北海道警のヤジ排除「表現の自由侵害」 道に賠償命令 札幌地裁
2019年の参院選で、札幌市で演説中の安倍晋三首相(当時)にヤジを飛ばした男女が、北海道警の警察官に違法に排除され、憲法が保障する表現の自由を侵害されたとして、道に慰謝料など計660万円の損害賠償を求めた訴訟の判決が25日、札幌地裁であった。広瀬孝裁判長は「2人の表現の自由などが違法に侵害された」と述べ、道に計88万円の支払いを命じた。
判決によると、19年7月15日、原告男性(34)はJR札幌駅前などで応援演説をしていた安倍氏に「安倍やめろ」とヤジを飛ばし、警察官らに排除された。「増税反対」と叫んだ女性(26)も移動させられた上、警察官らに長時間つきまとわれた。
2人は「政治批判の声を最高責任者にぶつけるまれな機会を違法に奪われた」として、20年2月までに提訴。道警側は、排除は警察官職務執行法に基づく適法な行為と主張。原告らが聴衆に危害を加えられるなどの恐れがあったとした。
判決は現実的な危険があったかどうかを検討した。

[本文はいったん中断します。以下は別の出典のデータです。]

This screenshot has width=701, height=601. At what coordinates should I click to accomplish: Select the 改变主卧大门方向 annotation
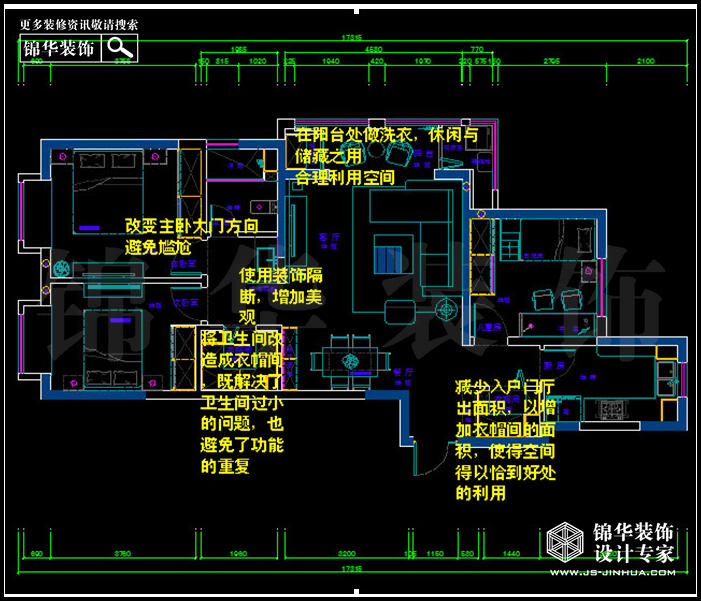pos(191,235)
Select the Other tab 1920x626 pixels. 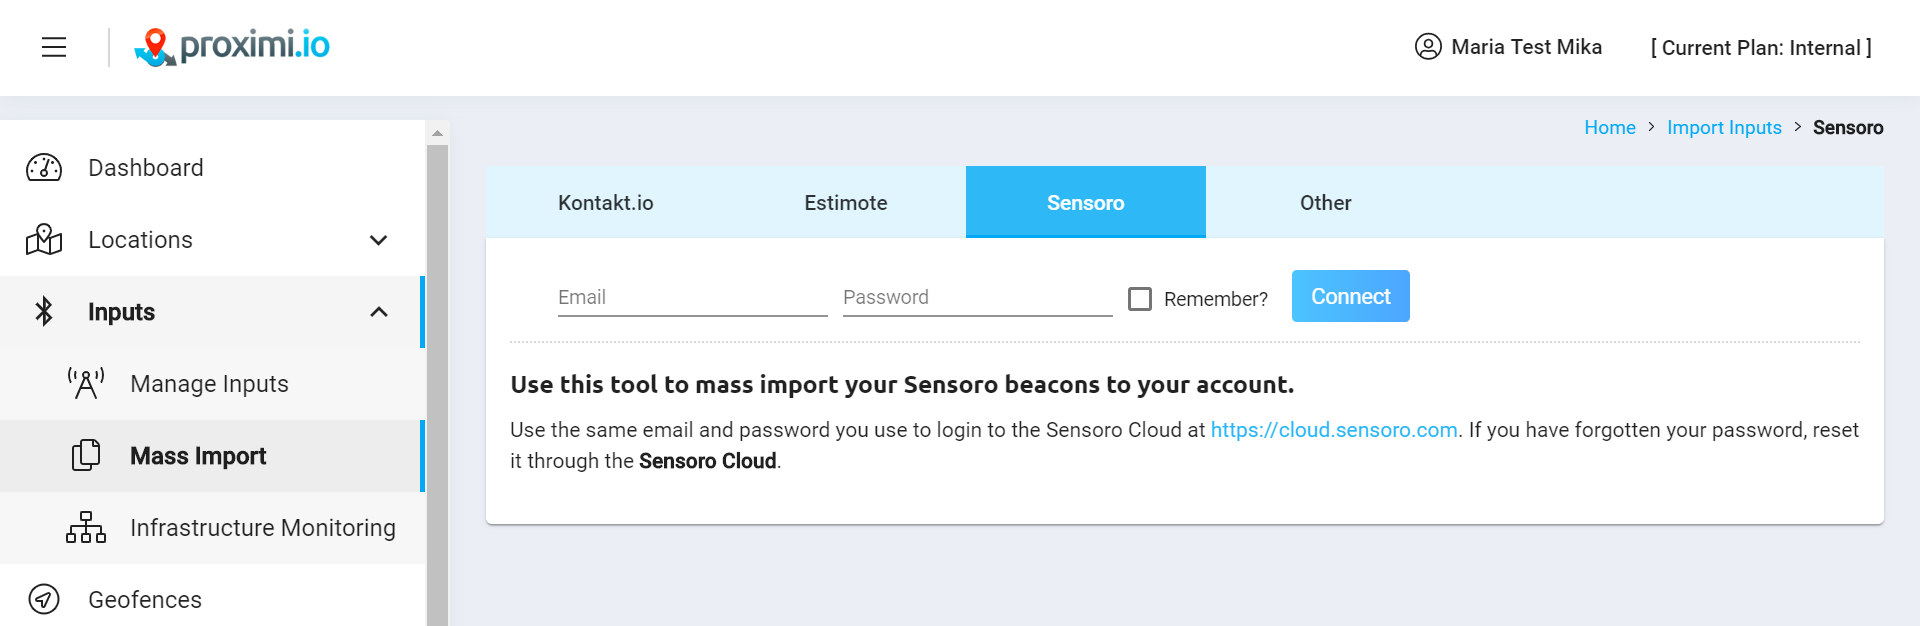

市民が撮影した動画などをもとに、怒号が上がるなど騒然とした状態にはなっておらず、警察官職務執行法の適用要件を満たしていないと判断。警察官らの行為を「違法なもの」とした。
その上で、判決は表現の自由について「民主主義社会を基礎づける重要な権利であり、公共的・政治的表現の自由は、特に重要な憲法上の権利として尊重されるべきだ」と指摘。原告らのヤジは公共的・政治的表現行為だと認めた。さらに、警察官らは原告らのヤジが安倍氏の演説の場にそぐわないものと判断して「表現行為そのものを制限した」と結論づけた。
また、原告女性につきまとった行為については、移動・行動の自由や名誉権、プライバシー権の侵害にあたると認定した。
北海道警監察官室は「判決内容を精査し、対応を検討する」との談話を出した。
判決要旨
記事の後半に、判決の要旨をまとめました。
街頭演説中の安倍晋三首相(…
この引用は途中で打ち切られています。